Information given ->

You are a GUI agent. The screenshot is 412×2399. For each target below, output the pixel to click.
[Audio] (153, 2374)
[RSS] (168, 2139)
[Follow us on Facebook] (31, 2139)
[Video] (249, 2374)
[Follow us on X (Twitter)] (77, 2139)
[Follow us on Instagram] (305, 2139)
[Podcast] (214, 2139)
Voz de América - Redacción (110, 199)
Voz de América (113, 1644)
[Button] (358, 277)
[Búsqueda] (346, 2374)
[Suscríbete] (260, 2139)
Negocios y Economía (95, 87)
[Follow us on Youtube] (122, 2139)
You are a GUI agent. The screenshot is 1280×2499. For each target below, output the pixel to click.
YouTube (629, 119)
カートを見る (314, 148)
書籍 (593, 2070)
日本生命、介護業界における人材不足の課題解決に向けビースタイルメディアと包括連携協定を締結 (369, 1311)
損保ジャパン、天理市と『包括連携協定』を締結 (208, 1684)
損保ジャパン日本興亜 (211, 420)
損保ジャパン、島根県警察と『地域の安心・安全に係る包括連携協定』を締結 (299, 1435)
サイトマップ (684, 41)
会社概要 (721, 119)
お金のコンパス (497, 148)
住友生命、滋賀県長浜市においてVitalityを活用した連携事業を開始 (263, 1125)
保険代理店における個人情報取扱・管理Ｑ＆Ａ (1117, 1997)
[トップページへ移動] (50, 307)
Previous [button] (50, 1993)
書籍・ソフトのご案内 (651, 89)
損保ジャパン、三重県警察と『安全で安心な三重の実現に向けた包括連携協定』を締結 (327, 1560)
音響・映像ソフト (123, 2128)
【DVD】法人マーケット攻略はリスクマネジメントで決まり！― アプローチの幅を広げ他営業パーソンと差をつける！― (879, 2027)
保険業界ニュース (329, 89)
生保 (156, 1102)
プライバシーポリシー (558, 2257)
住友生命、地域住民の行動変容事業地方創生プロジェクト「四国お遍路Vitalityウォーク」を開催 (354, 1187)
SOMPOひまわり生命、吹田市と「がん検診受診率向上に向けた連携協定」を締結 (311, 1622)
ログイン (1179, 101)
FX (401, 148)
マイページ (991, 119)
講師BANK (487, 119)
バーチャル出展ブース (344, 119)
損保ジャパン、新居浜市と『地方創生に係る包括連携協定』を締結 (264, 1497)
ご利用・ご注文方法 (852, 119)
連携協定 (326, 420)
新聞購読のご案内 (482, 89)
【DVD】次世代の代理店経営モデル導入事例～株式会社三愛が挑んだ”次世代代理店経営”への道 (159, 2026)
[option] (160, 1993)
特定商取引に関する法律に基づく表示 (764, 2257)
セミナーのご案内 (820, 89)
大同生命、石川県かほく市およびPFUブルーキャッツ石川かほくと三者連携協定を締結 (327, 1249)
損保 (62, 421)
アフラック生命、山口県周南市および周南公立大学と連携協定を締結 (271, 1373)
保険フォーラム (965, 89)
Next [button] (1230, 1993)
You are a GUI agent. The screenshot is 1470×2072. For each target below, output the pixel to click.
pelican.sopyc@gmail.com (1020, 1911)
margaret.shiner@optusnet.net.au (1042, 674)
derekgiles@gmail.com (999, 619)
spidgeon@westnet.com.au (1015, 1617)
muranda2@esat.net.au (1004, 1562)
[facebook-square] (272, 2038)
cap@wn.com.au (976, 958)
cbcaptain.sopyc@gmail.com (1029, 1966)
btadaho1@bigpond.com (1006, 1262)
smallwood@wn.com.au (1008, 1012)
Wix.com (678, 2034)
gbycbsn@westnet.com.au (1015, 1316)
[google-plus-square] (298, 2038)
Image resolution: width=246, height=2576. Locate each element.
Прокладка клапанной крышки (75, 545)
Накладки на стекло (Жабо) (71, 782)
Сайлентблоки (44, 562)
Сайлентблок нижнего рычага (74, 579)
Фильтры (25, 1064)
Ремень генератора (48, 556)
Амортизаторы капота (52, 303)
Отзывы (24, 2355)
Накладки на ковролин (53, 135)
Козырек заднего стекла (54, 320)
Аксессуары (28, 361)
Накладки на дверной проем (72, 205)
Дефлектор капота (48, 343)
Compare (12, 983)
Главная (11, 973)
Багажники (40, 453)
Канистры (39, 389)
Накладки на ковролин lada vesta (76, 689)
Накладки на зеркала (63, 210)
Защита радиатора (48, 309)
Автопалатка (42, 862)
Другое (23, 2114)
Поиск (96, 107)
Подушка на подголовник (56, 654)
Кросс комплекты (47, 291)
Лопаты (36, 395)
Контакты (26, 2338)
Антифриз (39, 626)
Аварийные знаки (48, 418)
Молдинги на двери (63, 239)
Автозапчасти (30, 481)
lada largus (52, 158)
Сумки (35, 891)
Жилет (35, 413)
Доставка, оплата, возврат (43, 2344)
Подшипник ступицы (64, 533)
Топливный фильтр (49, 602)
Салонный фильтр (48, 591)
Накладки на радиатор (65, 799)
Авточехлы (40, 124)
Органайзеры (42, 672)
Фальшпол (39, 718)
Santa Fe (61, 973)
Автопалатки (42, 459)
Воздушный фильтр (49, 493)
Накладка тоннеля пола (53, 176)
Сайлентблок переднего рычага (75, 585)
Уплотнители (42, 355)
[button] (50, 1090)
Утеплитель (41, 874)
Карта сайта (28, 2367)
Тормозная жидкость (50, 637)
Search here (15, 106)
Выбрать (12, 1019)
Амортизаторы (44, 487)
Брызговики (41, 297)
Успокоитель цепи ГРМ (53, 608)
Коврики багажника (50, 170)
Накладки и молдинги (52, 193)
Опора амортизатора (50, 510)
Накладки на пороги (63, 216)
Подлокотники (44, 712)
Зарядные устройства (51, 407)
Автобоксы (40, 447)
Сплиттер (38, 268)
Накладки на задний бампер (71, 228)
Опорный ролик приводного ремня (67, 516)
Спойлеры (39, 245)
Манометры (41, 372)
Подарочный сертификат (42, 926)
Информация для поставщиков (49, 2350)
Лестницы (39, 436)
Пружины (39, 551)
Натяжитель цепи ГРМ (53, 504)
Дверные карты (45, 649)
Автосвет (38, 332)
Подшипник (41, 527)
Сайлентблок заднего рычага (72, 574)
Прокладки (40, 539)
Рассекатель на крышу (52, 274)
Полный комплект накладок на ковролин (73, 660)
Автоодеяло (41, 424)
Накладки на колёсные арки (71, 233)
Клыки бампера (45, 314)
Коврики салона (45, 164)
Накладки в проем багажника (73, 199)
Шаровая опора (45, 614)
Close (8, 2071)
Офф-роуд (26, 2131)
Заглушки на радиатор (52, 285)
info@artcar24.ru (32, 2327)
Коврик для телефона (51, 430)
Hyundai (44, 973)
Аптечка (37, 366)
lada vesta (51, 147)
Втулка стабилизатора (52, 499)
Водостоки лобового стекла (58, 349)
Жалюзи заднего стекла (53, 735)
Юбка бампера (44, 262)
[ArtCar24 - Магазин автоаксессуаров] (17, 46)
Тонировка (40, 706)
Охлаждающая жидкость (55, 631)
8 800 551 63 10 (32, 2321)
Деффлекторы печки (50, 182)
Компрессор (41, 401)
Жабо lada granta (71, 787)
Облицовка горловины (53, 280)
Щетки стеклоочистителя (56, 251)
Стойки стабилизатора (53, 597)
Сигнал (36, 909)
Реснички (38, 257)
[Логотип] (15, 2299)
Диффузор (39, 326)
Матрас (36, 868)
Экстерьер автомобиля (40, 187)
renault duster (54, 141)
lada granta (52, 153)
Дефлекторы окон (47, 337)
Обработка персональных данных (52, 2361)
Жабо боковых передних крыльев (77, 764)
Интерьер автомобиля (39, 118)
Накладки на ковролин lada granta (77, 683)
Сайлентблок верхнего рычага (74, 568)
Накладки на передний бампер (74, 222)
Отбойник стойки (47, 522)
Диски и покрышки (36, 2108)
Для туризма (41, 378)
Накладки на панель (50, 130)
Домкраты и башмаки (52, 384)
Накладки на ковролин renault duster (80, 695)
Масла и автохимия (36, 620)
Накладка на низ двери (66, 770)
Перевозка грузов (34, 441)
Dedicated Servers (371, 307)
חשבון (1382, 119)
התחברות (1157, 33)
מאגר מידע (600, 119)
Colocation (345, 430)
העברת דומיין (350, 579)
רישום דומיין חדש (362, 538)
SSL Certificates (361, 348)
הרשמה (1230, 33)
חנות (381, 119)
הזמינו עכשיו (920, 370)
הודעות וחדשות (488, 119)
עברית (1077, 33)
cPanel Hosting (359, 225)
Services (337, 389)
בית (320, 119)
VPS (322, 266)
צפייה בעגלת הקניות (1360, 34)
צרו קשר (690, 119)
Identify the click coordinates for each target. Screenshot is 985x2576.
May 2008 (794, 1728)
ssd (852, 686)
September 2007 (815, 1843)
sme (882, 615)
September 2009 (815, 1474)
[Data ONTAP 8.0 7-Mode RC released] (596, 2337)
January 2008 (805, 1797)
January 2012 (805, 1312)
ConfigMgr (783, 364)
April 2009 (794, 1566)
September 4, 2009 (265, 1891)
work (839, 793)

Your objective -> Across the material, count every line that holds "двери" and state only how many there are.

Result of this task -> 2